From: Olaf Lenz (olenz_at_icp.uni-stuttgart.de)
Date: Mon May 26 2014 - 02:38:58 CDT

Hello!

2014-05-25 20:18 GMT+02:00 Shailesh Pandey <shaileshp51_at_gmail.com>:

> Dear Dr. Olaf,
>
> I am Shailesh Kr. Pandey, a PhD student at Jawaharlal Nehru University,
> New Delhi, India. I have done a MD simulation of a Protein-Peptide complex
> using NAMD 2.9 with charmm force field with PBC. Now I see that during
> simulation when complex moves towards any face of the PBC box If peptide is
> pushed outside the box in this case it is wrapped and in central PBC box
> but it appears from the opposite face of the PBC box, and it is now not in
> binding site of the protein. But actually it should be in the binding site
> because the observed case is just result of the PBC effect. I tried so
> solve this problem, I looked and tried pbctools plugin in vmd by you, but
> could not solve the problem. Now I am not sure whether pbctools can solve
> it. If it is possible, please let me know the sequence of commands to be
> executed, I would be thankful to you.
>
> I am attaching pdb psf and a dcd with 16 frames in which 1st and last are
> normal cases and others with fliped peptide.
>
>
> Thanks & Regards
> Shailesh Kr. Pandey
> SCIS, JNU, New Delhi, India
>

Please pose your questions on the mailing list. Like that, other people can
reply to your questions, and furthermore the replies are archived so that
others can profit from them.

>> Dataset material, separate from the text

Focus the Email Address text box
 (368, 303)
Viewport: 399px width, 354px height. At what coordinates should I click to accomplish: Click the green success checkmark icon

A copy of this mailing goes to the VMD mailing
list.

The simplest solution to your problem is the command "pbc unwrap", which
will make your trajectory continuous and remove wrapping jumps. Note that
this also means that atoms will walk out of the central image.

If you want a cleaner solution, then you should identify some atoms that
belong to the binding pocket and use a selection of these atoms as the
center of the wrapping box in the command. In your system, this command
gave good results:

  pbc wrap -center com -centersel "index 4145" -sel "segname P2"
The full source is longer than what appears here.